_Task statement_: Change every "sidebar" in the lines below to "side panel" and leave everything else as it is.

_Data lines_:
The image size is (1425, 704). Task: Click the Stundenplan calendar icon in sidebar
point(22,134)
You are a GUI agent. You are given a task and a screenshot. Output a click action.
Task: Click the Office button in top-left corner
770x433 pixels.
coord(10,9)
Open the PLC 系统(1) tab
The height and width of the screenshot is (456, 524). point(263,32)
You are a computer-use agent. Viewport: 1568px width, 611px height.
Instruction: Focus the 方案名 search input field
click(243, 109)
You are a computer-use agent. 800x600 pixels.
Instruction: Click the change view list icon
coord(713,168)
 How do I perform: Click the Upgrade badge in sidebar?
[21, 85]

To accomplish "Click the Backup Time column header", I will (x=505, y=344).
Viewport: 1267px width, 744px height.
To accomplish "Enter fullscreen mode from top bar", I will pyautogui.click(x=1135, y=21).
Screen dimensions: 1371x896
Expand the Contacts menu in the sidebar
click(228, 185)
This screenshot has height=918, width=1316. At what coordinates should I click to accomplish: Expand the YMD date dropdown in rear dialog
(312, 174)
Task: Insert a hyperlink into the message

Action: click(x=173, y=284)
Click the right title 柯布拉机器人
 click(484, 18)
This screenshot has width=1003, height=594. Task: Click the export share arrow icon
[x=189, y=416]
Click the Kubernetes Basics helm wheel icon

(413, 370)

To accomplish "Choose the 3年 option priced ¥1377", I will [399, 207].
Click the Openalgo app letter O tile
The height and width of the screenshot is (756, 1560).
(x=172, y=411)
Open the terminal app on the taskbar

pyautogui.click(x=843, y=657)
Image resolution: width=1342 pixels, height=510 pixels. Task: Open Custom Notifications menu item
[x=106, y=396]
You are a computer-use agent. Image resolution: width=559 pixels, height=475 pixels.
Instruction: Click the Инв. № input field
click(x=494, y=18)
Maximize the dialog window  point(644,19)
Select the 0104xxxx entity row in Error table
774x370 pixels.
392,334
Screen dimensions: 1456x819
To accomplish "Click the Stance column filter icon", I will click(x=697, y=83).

_Full answer_:
The image size is (1425, 704). Task: Click the Stundenplan calendar icon in side panel
point(22,134)
You are a GUI agent. You are given a task and a screenshot. Output a click action.
Task: Click the Office button in top-left corner
770x433 pixels.
coord(10,9)
Open the PLC 系统(1) tab
The height and width of the screenshot is (456, 524). point(263,32)
You are a computer-use agent. Viewport: 1568px width, 611px height.
Instruction: Focus the 方案名 search input field
click(243, 109)
You are a computer-use agent. 800x600 pixels.
Instruction: Click the change view list icon
coord(713,168)
 How do I perform: Click the Upgrade badge in side panel?
[21, 85]

To accomplish "Click the Backup Time column header", I will (x=505, y=344).
Viewport: 1267px width, 744px height.
To accomplish "Enter fullscreen mode from top bar", I will pyautogui.click(x=1135, y=21).
Screen dimensions: 1371x896
Expand the Contacts menu in the side panel
click(228, 185)
This screenshot has height=918, width=1316. At what coordinates should I click to accomplish: Expand the YMD date dropdown in rear dialog
(312, 174)
Task: Insert a hyperlink into the message

Action: click(x=173, y=284)
Click the right title 柯布拉机器人
 click(484, 18)
This screenshot has width=1003, height=594. Task: Click the export share arrow icon
[x=189, y=416]
Click the Kubernetes Basics helm wheel icon

(413, 370)

To accomplish "Choose the 3年 option priced ¥1377", I will [399, 207].
Click the Openalgo app letter O tile
The height and width of the screenshot is (756, 1560).
(x=172, y=411)
Open the terminal app on the taskbar

pyautogui.click(x=843, y=657)
Image resolution: width=1342 pixels, height=510 pixels. Task: Open Custom Notifications menu item
[x=106, y=396]
You are a computer-use agent. Image resolution: width=559 pixels, height=475 pixels.
Instruction: Click the Инв. № input field
click(x=494, y=18)
Maximize the dialog window  point(644,19)
Select the 0104xxxx entity row in Error table
774x370 pixels.
392,334
Screen dimensions: 1456x819
To accomplish "Click the Stance column filter icon", I will click(x=697, y=83).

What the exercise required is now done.